Ab ins Cockpit

Unter der Haube des Homie arbeitet ein Ubuntu-System zusammen mit zahlreichen Diensten aus dem Open-Source-Ökosystem [8]. Für Backups kommt etwa Duplicity zum Einsatz, als Webserver fungiert Nginx, die zentrale Benutzerverwaltung regelt OpenLDAP, und zum Speichern von Daten wie auch Kontakten und Terminen dienen Seafile, Samba und Sabre/dav. Zusätzlichen Schutz gegen Brute-Force-Angriffe liefert Fail2ban. Die einzelnen Dienste sind von Haus aus so konfiguriert, dass sie miteinander zusammenarbeiten.

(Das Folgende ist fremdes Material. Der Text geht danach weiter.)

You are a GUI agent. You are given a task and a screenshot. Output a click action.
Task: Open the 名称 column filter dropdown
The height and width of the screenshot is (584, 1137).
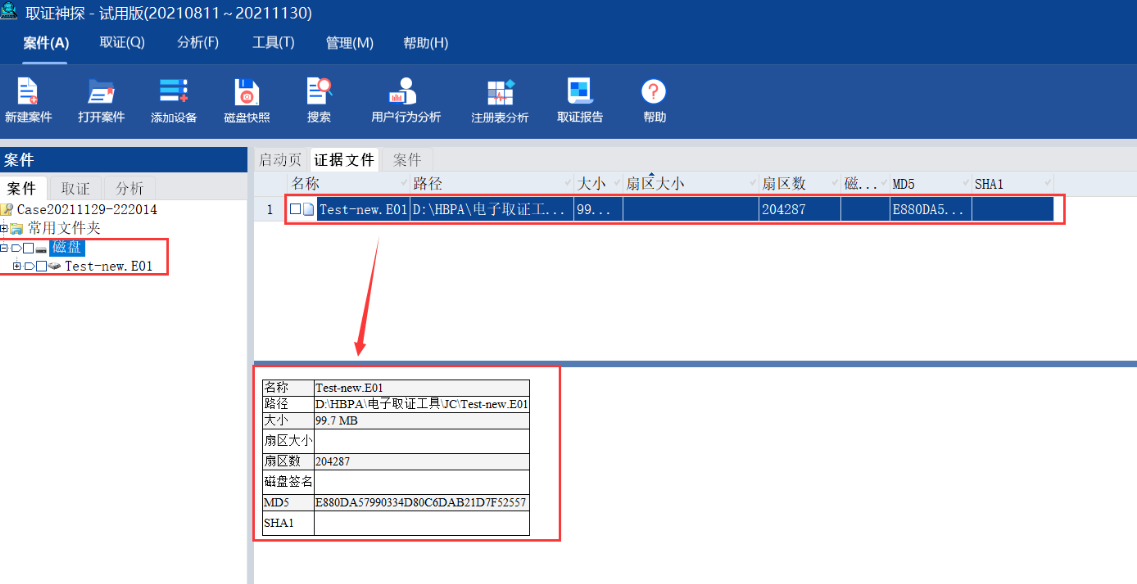tap(404, 182)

Die Steuerung des Homie erfolgt über die von Datamate selbst entwickelte, zentrale Weboberfläche Cockpit (Abbildung 4). Über deren GUI lassen sich nicht nur Benutzer einrichten und sämtliche Dienste konfigurieren, sondern die einzelnen Funktionen auch direkt verwenden (Abbildung 5). So laden Sie beispielsweise Dateien auf den Seafile-Server hoch oder erstellen Einträge im Kalender oder im Adressbuch, die dann direkt im CardDAV/CalDAV-Server landen und über entsprechende Apps dann auch auf Smartphones oder Tablets zur Verfügung stehen.

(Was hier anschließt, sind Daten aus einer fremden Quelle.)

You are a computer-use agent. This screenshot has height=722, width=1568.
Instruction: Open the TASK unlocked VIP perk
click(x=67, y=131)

Abbildung 4: Über das Cockpit steuern Sie zentral alle Funktionen des Home-Servers. Hier das Backend der Open-Source File-Sync-Software Seafile.
Abbildung 5: Bei Bedarf lassen sich über Cockpit die einzelnen Funktionen des Servers per Mausklick hinzuschalten und konfigurieren.

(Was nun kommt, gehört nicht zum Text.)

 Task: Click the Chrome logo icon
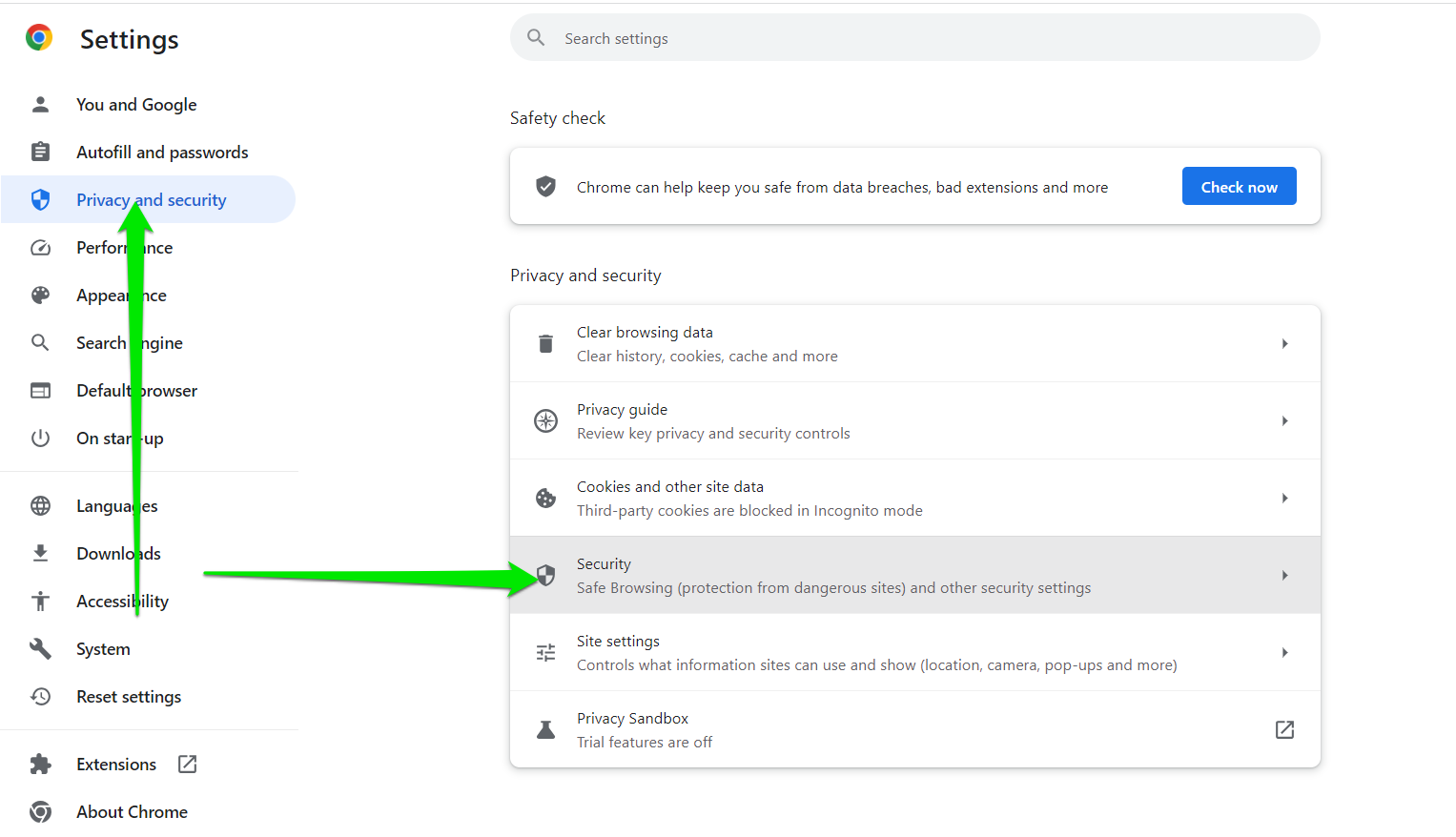coord(39,38)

Alternativ stehen auch die herkömmlichen Backends der einzelnen Dienste zur Verfügung, etwa bei Seafile. Was die Cockpit-Oberfläche alles kann, demonstriert Datamate auf der Seite Privatecloud.de. Sie entspricht in weiten Teilen dem, was der Heimserver in den eigenen vier Wänden leistet. Nur kritische Systemfunktionen wie das (De-)Aktivieren von Diensten simuliert die Demo-Seite lediglich. So lässt sich ohne die Investition in den Heimserver austesten, ob die angebotenen Funktionen die eigenen Anforderungen erfüllen.

Einrichtung inklusive

Mit knapp 1000 Euro liegt der Home deutlich über dem, was ein Eigenbau-Server oder ein kommerzielles NAS-System kostet. Den Aufpreis rechtfertigt Datamate mit dem im Kaufpreis enthaltenen Einrichtungssupport über Telefon und Fernwartungssoftware. Die von Datamate angestellten Techniker übernehmen dabei nicht nur die Konfiguration des Servers, sondern auch die der heimischen Netzwerk-Installation. Im Normalfall schließen Käufer das Gerät per Netzwerkkabel am Router an und versorgen es mit Strom. Anschließend erfolgt die weitere Konfiguration per Telefon. Im Rahmen des Tests bewältigte der Techniker die entsprechenden Einstellungen an einer per Glasfaser angebundenen Fritzbox ohne Schwierigkeiten.

Via Teamviewer [9] loggt sich dann der Mitarbeiter auf einem heimischen Computer ein (egal, ob Linux, Mac OS X oder Windows) und richtet in Absprache mit dem Kunden die gewünschten Dienste und Funktionen ein. Dazu gehört auch die Port-Weiterleitung vom Router auf den Server, sodass sich Netzwerkdienste wie der Seafile-Server oder WebDAV auch über das Internet nutzen lassen. Ebenso gibt es Unterstützung beim Einrichten mobiler Geräte. Unter Hilfe | Dienste liefert das System zudem automatisch angepasste Hinweise in Form von Screenshots der Einstellungsdialoge, die zeigen, welche Daten in welche Felder einzutragen sind.

Updates erhält das System automatisch über die in das System integrierten Routinen. Dazu gehören das Einspielen von Updates des unter der Haube verborgenen Ubuntu-Systems sowie Aktualisierungen der Cockpit-Oberfläche. Über Konfiguration | Updates liefert das System Einblicke in den aktuellen Software-Stand.